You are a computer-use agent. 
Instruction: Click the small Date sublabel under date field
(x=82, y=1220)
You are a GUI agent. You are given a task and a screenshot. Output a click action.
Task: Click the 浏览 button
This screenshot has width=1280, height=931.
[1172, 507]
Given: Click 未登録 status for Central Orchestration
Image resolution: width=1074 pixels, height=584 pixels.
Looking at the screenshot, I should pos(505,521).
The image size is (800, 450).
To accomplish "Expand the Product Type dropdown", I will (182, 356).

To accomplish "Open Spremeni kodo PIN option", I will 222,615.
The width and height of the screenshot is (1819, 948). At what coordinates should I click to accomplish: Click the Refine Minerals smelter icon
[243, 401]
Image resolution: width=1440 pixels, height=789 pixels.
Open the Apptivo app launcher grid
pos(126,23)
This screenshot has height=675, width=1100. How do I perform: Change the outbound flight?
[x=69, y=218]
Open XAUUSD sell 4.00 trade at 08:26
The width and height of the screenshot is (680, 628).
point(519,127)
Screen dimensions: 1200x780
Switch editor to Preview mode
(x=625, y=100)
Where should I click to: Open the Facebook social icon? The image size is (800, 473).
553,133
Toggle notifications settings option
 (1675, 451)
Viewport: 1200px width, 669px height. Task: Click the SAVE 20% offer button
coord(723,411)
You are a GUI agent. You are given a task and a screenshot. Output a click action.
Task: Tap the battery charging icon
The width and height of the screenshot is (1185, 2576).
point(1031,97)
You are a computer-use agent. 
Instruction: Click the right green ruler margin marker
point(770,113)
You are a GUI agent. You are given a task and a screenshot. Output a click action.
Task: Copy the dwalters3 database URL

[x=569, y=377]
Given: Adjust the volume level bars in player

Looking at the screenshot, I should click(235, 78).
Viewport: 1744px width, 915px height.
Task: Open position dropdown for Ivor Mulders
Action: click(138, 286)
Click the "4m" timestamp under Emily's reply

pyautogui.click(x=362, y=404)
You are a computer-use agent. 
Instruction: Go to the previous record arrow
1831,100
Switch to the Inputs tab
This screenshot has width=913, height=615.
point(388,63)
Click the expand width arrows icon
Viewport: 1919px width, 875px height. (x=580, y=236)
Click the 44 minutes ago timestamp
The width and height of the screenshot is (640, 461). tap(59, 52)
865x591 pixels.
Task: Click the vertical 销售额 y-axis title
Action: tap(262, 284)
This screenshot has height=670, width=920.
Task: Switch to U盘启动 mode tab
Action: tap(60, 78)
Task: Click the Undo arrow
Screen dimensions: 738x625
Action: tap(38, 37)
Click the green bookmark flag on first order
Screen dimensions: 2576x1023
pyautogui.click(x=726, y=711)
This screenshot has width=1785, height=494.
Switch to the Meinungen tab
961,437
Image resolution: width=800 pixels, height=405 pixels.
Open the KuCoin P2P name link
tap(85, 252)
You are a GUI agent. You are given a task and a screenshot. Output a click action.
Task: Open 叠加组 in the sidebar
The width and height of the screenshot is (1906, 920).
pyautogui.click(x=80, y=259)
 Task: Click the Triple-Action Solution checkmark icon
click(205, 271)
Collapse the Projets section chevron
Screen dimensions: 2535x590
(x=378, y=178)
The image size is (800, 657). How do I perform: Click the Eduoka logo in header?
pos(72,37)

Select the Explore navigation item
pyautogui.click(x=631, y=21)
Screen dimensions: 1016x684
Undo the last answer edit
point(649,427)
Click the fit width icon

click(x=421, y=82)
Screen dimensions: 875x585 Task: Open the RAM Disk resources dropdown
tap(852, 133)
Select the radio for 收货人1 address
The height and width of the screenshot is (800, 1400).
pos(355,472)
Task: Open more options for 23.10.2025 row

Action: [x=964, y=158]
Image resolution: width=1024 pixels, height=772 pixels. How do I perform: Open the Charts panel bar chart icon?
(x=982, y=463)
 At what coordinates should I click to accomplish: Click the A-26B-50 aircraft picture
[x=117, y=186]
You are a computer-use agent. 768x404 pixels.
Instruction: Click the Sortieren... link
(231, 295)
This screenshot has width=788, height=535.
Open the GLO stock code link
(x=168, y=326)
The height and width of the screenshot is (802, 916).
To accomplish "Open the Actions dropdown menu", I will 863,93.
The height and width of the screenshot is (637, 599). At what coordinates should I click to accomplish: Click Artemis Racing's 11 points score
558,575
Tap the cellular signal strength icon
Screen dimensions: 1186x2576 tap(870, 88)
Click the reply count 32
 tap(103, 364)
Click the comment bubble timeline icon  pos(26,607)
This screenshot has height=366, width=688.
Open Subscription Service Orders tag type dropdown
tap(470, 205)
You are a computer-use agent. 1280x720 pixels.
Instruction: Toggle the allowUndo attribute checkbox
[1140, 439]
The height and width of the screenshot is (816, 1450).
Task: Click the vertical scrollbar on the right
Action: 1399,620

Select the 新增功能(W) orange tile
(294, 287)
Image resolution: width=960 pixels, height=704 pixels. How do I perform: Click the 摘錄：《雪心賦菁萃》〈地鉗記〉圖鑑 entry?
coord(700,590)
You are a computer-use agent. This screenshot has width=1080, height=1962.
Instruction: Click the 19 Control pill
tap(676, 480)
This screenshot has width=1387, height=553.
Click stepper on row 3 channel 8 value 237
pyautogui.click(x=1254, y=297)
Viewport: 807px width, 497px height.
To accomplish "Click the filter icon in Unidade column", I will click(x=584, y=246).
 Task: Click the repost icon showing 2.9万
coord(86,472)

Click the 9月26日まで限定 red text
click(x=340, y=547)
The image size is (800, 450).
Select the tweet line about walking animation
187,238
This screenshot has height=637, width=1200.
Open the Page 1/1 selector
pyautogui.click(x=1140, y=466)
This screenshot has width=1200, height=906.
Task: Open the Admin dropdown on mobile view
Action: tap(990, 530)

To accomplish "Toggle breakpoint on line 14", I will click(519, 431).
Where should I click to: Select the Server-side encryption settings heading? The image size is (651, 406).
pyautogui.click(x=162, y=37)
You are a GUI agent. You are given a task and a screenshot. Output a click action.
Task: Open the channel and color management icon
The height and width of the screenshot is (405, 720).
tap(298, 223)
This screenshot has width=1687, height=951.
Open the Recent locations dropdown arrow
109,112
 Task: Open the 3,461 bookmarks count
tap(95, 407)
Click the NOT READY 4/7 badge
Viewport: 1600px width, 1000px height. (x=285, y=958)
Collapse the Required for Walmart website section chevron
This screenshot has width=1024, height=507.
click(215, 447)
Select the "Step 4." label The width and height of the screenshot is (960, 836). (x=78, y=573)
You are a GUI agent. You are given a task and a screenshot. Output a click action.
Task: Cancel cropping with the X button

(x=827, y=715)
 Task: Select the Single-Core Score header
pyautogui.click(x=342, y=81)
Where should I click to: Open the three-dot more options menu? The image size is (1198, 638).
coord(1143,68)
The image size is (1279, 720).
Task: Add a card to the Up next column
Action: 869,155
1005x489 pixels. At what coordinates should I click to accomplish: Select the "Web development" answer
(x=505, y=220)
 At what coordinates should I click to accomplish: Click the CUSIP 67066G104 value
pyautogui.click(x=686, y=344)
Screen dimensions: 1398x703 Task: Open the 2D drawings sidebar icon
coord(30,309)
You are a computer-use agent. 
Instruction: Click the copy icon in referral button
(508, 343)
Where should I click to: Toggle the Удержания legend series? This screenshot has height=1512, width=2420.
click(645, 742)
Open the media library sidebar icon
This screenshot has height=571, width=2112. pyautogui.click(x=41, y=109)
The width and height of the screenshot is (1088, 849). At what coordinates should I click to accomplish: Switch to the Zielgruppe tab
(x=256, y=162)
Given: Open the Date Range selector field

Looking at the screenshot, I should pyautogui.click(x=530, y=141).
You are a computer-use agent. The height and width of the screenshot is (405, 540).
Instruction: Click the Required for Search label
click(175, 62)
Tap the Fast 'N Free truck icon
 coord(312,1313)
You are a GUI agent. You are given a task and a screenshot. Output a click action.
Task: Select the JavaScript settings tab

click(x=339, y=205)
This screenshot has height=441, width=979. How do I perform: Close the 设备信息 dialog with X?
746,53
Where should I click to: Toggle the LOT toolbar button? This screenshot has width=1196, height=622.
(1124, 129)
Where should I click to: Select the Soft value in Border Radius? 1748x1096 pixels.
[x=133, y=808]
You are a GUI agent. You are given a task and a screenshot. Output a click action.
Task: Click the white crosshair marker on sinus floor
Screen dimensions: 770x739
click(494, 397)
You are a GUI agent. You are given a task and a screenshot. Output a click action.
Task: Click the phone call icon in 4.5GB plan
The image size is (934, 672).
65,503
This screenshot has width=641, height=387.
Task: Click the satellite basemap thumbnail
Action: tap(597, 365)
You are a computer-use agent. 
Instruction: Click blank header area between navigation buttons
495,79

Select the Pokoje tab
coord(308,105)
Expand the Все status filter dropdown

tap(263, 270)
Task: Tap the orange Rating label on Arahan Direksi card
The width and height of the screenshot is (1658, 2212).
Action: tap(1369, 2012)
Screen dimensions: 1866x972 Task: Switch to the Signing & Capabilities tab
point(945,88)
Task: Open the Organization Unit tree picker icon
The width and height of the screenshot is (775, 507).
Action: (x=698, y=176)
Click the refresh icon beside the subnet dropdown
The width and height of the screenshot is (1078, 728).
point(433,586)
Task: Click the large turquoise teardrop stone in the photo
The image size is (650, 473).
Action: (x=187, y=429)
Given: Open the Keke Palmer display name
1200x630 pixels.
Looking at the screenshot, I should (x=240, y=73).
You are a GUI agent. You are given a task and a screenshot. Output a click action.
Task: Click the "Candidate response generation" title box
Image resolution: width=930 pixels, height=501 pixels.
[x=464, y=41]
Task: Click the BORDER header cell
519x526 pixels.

● **THE TASK**: The required reply is the count of lines in the entries above where the string "chevron" appears, and nothing more.

● **RESULT FOR THIS TASK**: 2